(begin)

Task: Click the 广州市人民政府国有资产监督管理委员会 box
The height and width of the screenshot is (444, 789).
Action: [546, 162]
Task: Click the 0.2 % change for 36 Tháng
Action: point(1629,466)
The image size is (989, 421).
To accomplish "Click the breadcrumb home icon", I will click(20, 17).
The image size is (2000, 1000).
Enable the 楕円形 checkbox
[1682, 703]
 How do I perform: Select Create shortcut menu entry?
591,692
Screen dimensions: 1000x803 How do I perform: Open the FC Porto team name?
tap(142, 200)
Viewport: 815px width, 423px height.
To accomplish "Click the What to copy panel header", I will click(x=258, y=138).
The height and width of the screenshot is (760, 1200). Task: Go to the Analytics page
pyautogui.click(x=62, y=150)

(end)

#### THE EXERCISE:
Copy the rows above word for word, starting with the line that contains "The image size is (2000, 1000)." and continuing through the line that contains "tap(142, 200)".

#### TASK OUTPUT:
The image size is (2000, 1000).
Enable the 楕円形 checkbox
[1682, 703]
 How do I perform: Select Create shortcut menu entry?
591,692
Screen dimensions: 1000x803 How do I perform: Open the FC Porto team name?
tap(142, 200)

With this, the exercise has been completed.